Krank oder bloß zerstreut? |
| 13.09.1999 00:00 Uhr |
Demenzen können nur dann möglichst früh diagnostiziert werden, wenn zusätzlich zum Basis-Check-up, bestehend aus Anamnese, internistischen und laborchemischen Untersuchungen und bildgebenden Verfahren, Screenings anhand psychometrischer Testverfahren an der Tagesordnung sind. Weitergehende Indikatoren zur Alzheimer-Krankheit wie biologische Marker in Liquor und Blut seien zwar bei 40 Prozent der Patienten nachweisbar, aber nur bei 10 Prozent spezifisch und könnten deshalb in der Demenzdiagnostik nicht zum Screening eingesetzt werden, erklärte der Referent. Und auch der bisher eingesetzte psychometrische Test, der so genannte Mini-Mental-Status Test (MMST), habe Nachteile: Er sei bei der Früherkennung nur zu 20 Prozent spezifisch, da er für fortgeschrittene Krankheitszustände konzipiert wurde. Andere psychometrische Testverfahren erlaubten keine spezifische Unterscheidung zwischen Demenz und Depression im Frühstadium.

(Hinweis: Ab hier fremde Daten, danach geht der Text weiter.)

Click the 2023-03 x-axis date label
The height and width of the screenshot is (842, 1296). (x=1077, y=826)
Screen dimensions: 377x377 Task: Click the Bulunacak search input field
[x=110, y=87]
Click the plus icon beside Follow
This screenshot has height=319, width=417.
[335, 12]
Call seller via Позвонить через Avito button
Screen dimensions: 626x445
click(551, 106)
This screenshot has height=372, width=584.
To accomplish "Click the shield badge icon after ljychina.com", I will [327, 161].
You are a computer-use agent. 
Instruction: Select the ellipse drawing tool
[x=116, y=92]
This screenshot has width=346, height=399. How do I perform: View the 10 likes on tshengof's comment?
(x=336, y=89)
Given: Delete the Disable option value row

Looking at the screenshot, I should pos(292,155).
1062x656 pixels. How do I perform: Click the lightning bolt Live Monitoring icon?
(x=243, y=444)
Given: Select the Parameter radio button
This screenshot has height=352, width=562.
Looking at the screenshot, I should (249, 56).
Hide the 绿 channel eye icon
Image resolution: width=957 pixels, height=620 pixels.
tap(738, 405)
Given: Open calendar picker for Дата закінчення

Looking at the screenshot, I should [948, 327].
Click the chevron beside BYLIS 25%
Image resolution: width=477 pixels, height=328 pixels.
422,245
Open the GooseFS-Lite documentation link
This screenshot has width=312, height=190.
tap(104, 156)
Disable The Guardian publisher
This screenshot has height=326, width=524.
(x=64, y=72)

Mit TFDD dagegen sei eine frühzeitige Diagnose der Demenz mit hoher Sensitivität und Spezifität möglich, so Ihl. Der Demenzteil des Tests umfasst neun Aufgabenbereiche, wie die unmittelbare und verzögerte Reproduktion von Wörtern, die zeitliche Orientierung, die Befolgung einer Handlungsanweisung, das Zeichnen eines Ziffernblatts mit Uhrzeigereinstellung und die Überprüfung der Wortflüssigkeit. Insgesamt können dabei 50 Punkte erreicht werden; weniger als 35 sprechen für eine Demenz. Der Depressionsteil umfasst zwei Aufgaben zur Fremd- und Selbstbeurteilung auf einer elfstufigen Depressionsskala. Von 20 maximal zu erreichenden Punkten deuten bereits über acht auf eine Depression. TFDD speziell sei aufgrund des geringen Material-, Personen- und Zeitaufwands für die Hausarztpraxis geeignet.